QUE NO SE PAREN

QUE NO SE PAREN

Lo que observamos y escuchamos el domingo en Uribe y en las calles de casi todos los municipios del país, debe servirnos para aferrarnos unidos en favor de un solo ideal como es el de lograr que los violentos cesen sus acciones.

26 de octubre 1999 , 12:00 a. m.

Las multitudinarias marchas del No más! son la reafirmación de lo que más de 10 millones de colombianos expresamos en las urnas en el 97, cuando votamos en el mandato por la paz.

Pero esto no es suficiente, es necesario que seamos constantes en nuestra exigencia y mantengamos nuestra voluntad firme para seguir saliendo a las convocatorias que sean necesarias hasta conseguir lo que queremos todos: la paz.
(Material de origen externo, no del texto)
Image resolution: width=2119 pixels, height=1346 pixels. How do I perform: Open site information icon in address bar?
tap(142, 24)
No hay que desanimarse porque aparentemente no se ven resultados inmediatos y tangibles, lo que sucede es que un conflicto tan antiguo y tan complejo, y del cual ya nos dejamos coger ventaja, no se soluciona con una o dos marchas grandes ni de un día para otro, se requiere un proceso largo que tal vez tarde varios años, y por eso necesitamos ser persistentes.
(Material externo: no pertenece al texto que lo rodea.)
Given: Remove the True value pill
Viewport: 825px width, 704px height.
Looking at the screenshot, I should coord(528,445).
A lo largo de la historia humana, las expresiones de unión y de persistencia siempre han logrado triunfar frente a las tiranías y a otras circunstancias o causas que las generan. Si seguimos manifestándonos masivamente y continuamente, de todas las formas posibles, esa presión algún día logrará sus resultados, como se consiguió en España, en la India, en Alemania y en tantos otros países.

La instalación de la mesa de negociación y del comité temático, el domingo anterior en Uribe, nos debe dar pie para reafirmar la petición de No más! No más secuestros, no más extorsiones, no más combates, no más ataques a municipios, no más ataques a la población civil desarmada, no más violaciones a los derechos humanos, no más destrucción de los recursos naturales, no más guerrilla, no más paramilitares, no más delincuencia. Claro que a estos No más! le podemos agregar otros, que también generan violencia social, como: No más corrupción administrativa, no más clientelismo, no más politiquería, no más desigualdad social, no más Upac, no más desempleo, no más ciudadanos pagando los descalabros del sistema financiero, no más cierre de hospitales y no más analfabetismo.
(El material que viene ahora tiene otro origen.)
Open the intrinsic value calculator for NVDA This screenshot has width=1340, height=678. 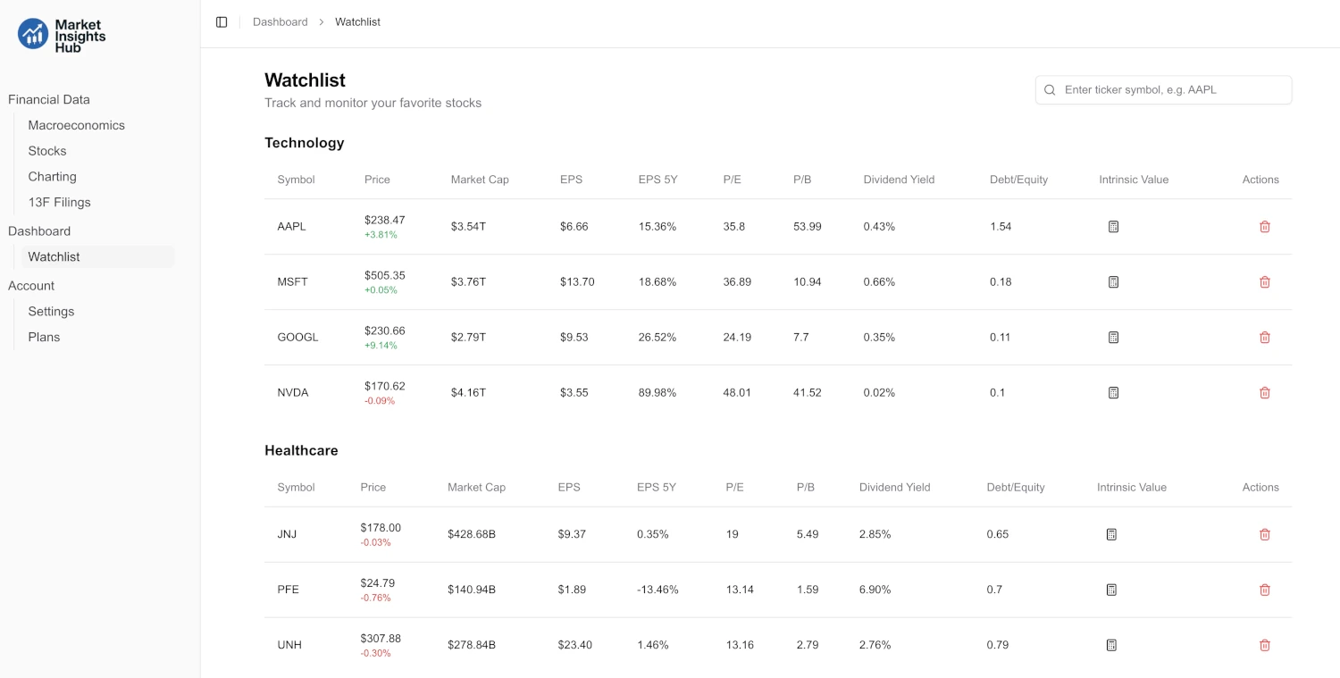1113,392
Autoridades, gremios, iglesia, educadores, estudiantes y comunidad en general, en nuestras manos está un gran porcentaje del éxito de este proceso de paz que se está iniciando. Asumamos responsabilidades, cada uno desde nuestra posición, y aportemos hechos de paz que aclimaten un verdadero ambiente de transformaciones sociales, políticas y económicas en nuestro país.